:: Your task ::
Repeat the records exactly, starting with the line that contains "The height and width of the screenshot is (530, 840)." and going on through the line that contains "Looking at the". Leave the pictures out of your answer.

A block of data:
BEGIN

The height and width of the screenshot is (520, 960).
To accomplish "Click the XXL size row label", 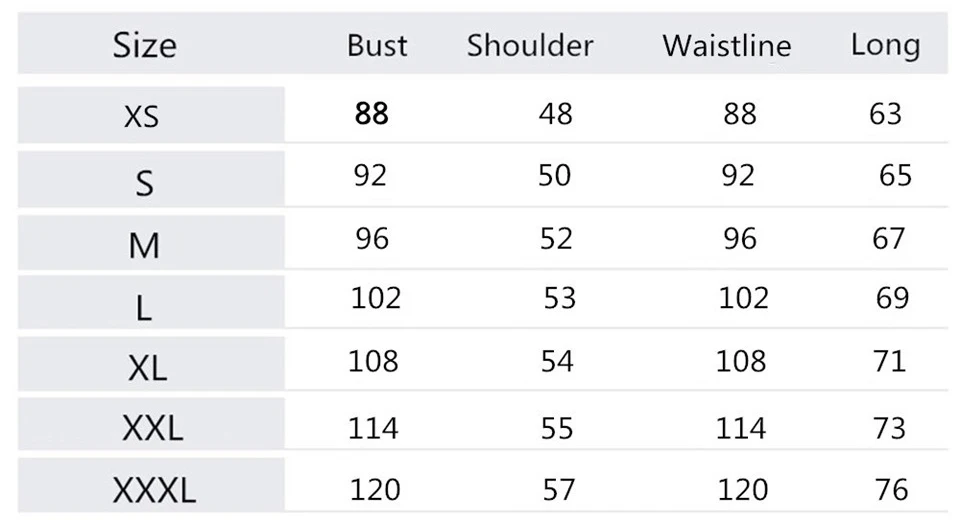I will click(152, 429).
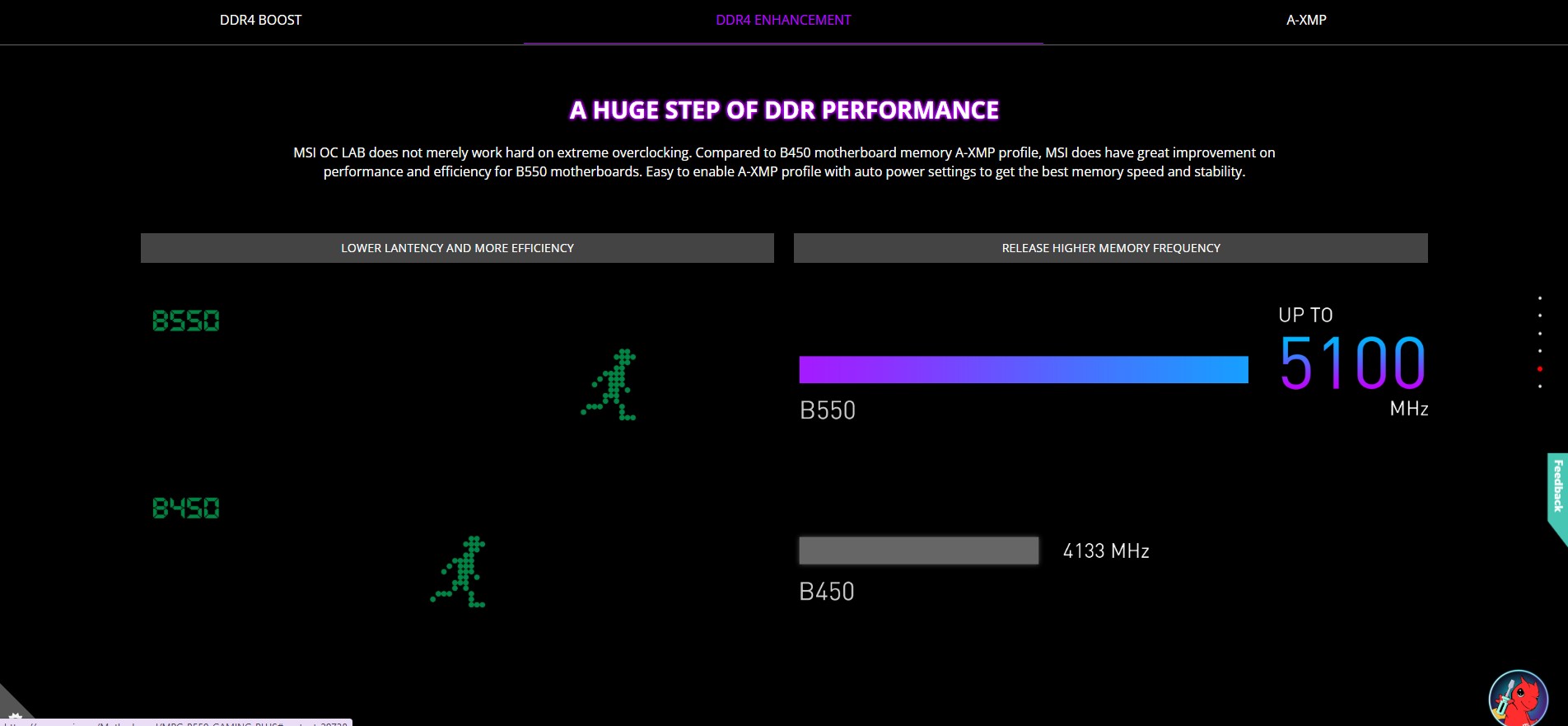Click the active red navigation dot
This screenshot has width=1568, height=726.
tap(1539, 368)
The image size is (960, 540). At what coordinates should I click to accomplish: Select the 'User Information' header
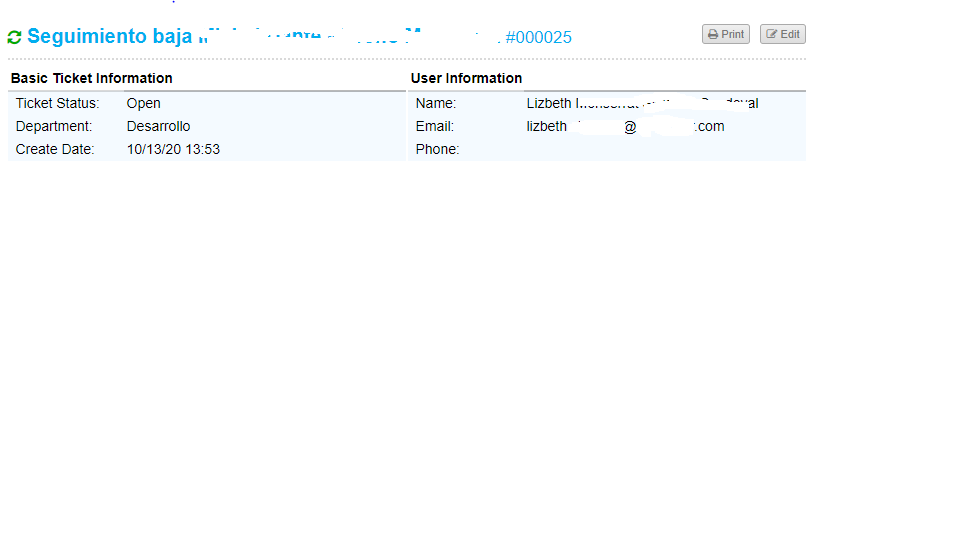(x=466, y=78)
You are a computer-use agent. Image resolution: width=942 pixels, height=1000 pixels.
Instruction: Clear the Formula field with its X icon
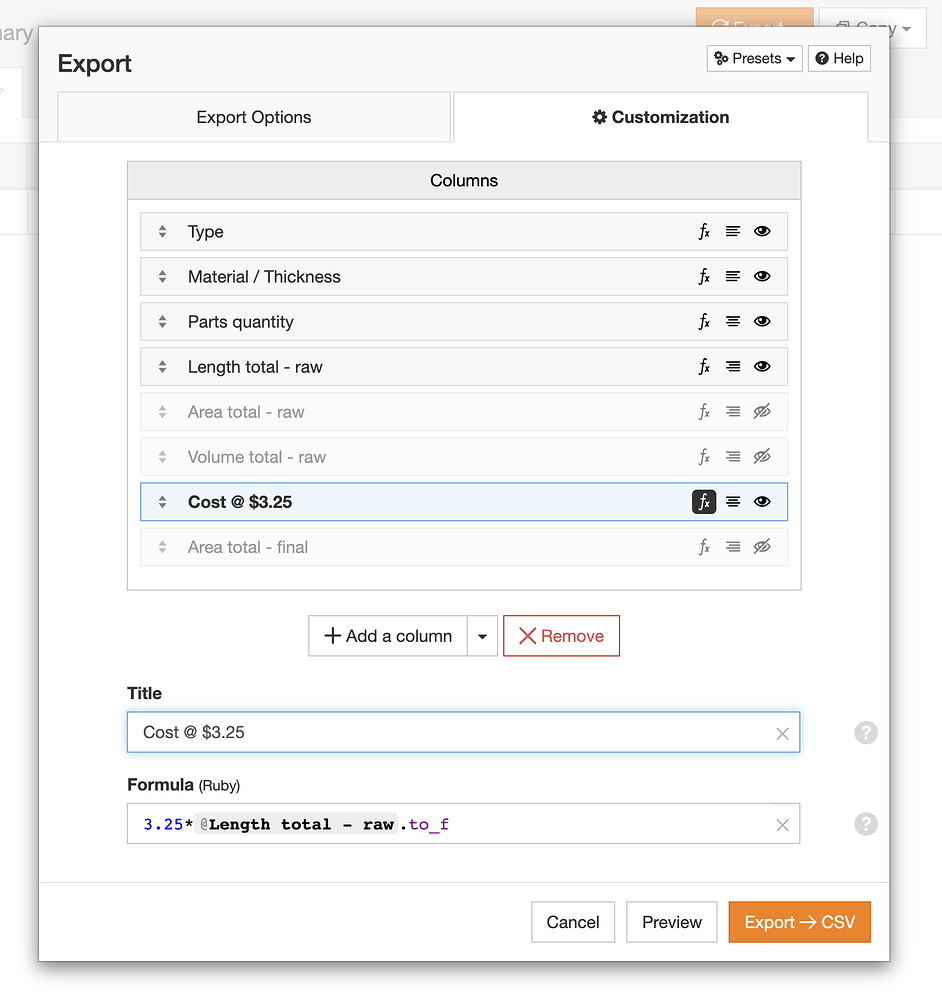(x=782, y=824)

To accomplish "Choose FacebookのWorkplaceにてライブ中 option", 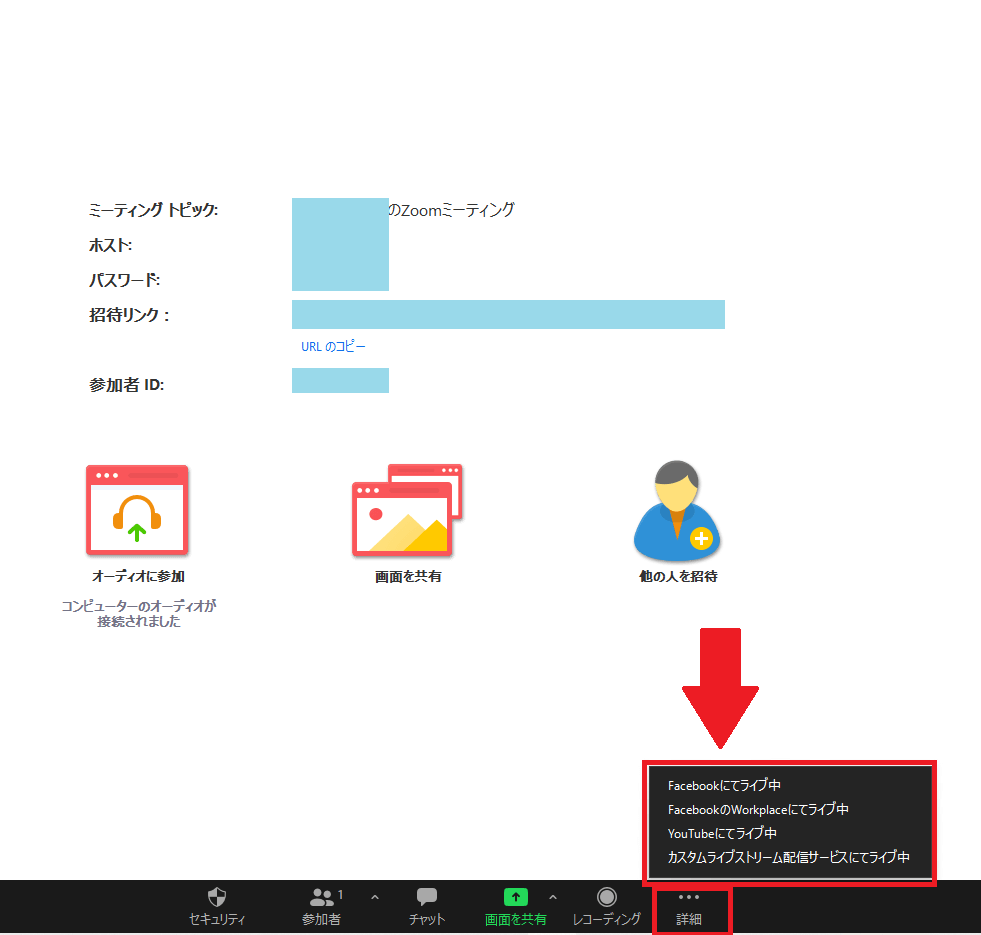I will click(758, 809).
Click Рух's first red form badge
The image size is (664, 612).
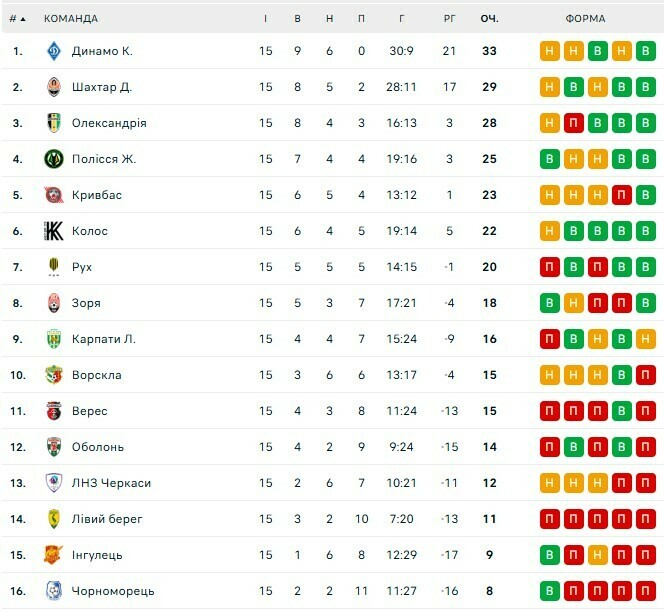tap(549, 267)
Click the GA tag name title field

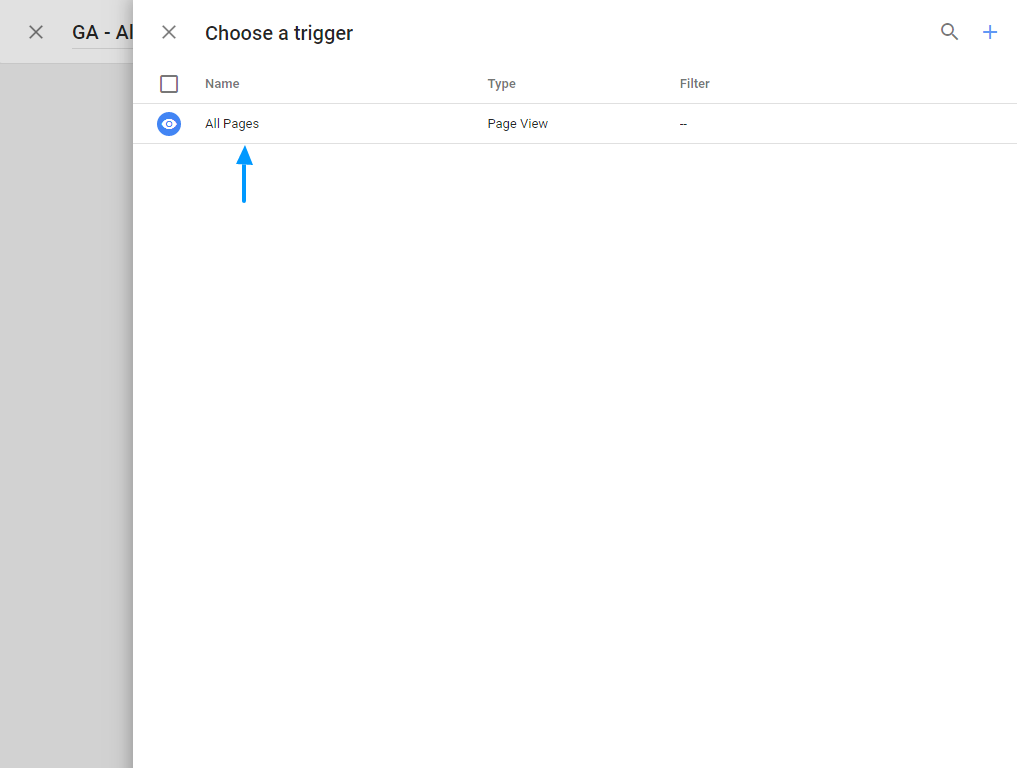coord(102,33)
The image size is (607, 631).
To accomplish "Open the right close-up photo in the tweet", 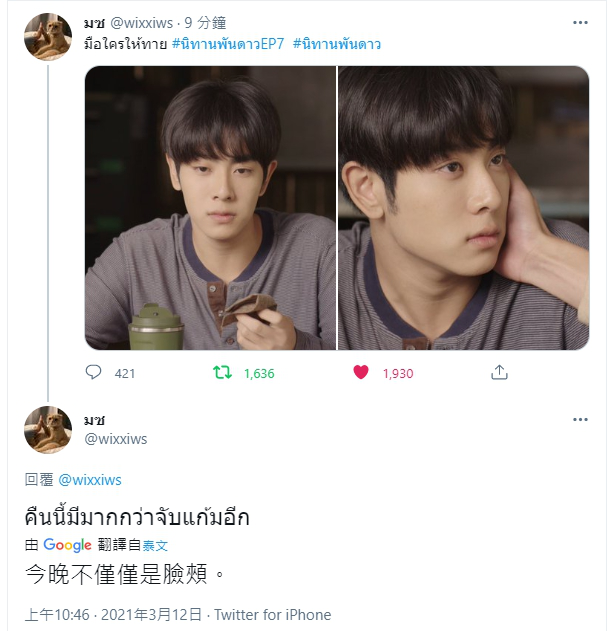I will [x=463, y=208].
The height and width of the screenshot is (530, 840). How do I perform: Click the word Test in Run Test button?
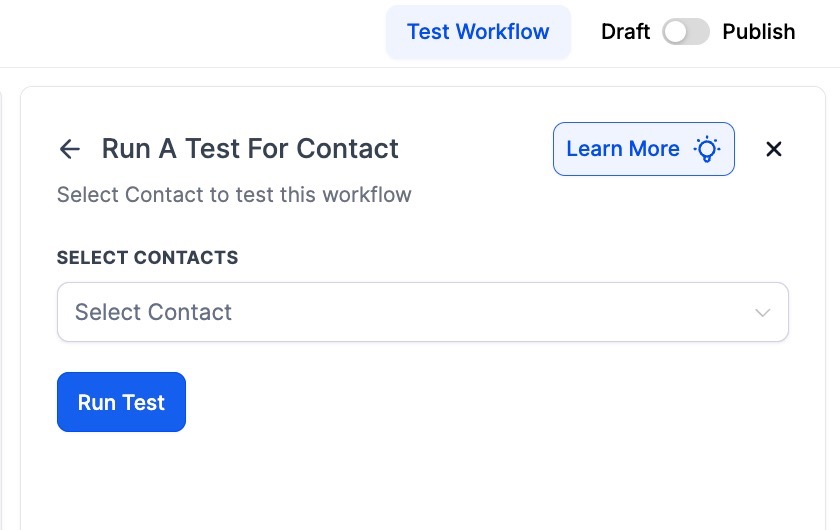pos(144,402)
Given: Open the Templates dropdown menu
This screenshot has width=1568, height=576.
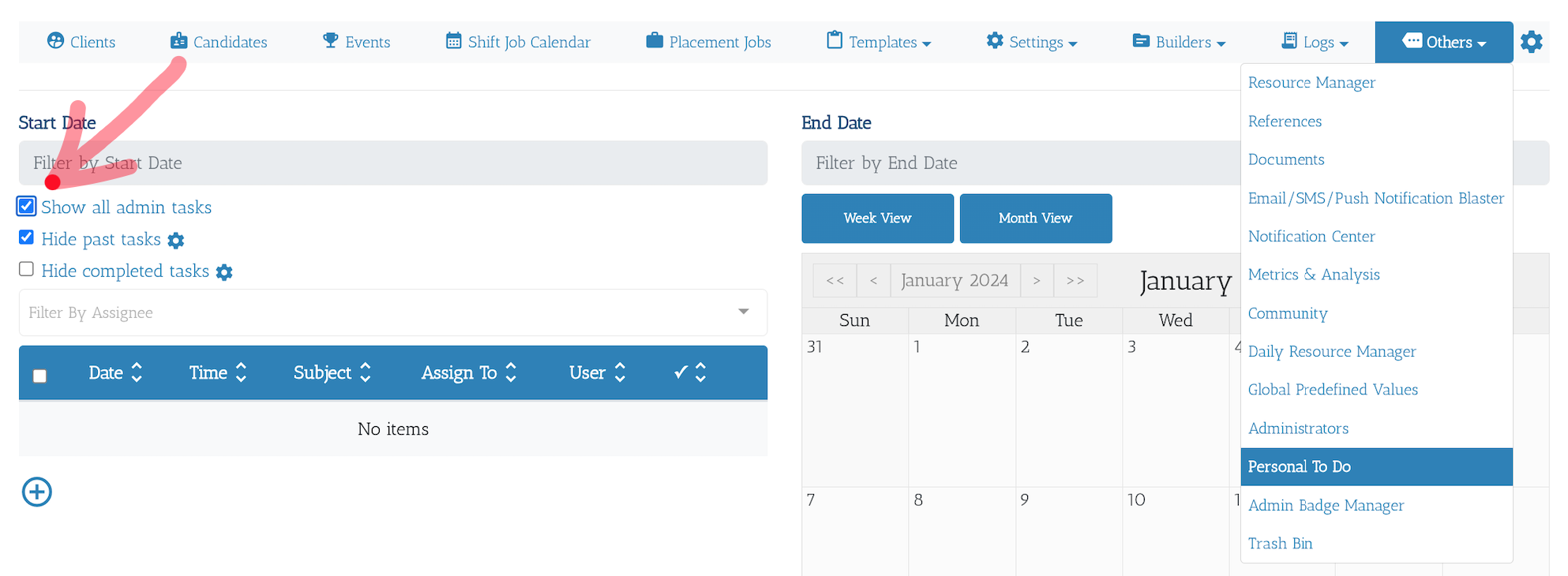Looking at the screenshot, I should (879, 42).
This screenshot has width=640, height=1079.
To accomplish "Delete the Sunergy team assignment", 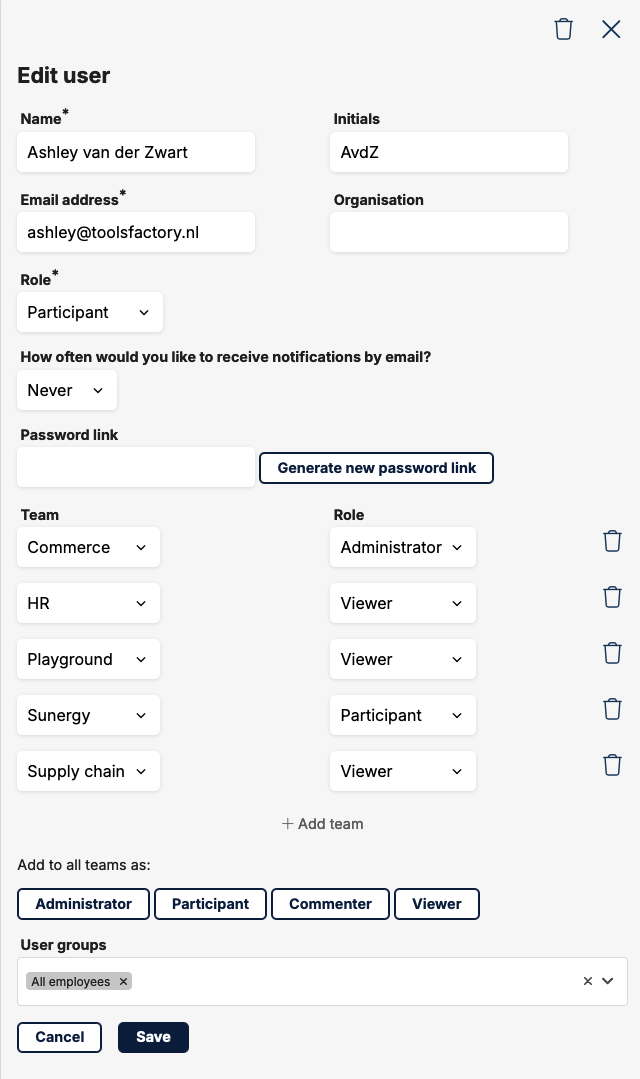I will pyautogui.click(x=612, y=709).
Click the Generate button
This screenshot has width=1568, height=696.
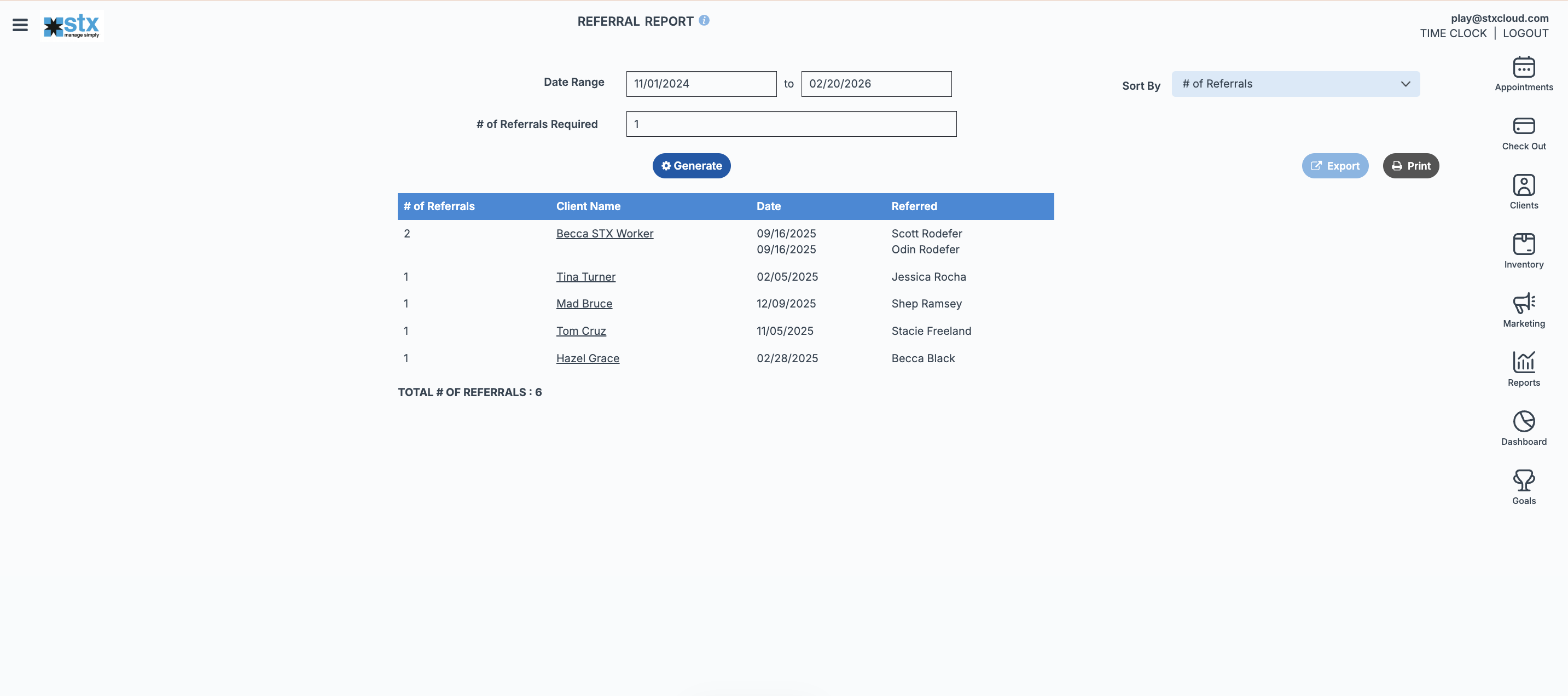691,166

END

:: Solution below ::
The height and width of the screenshot is (530, 840). How do I perform: Click the word Test in Run Test button?
pos(144,402)
Given: Open the Templates dropdown menu
This screenshot has width=1568, height=576.
Looking at the screenshot, I should (879, 42).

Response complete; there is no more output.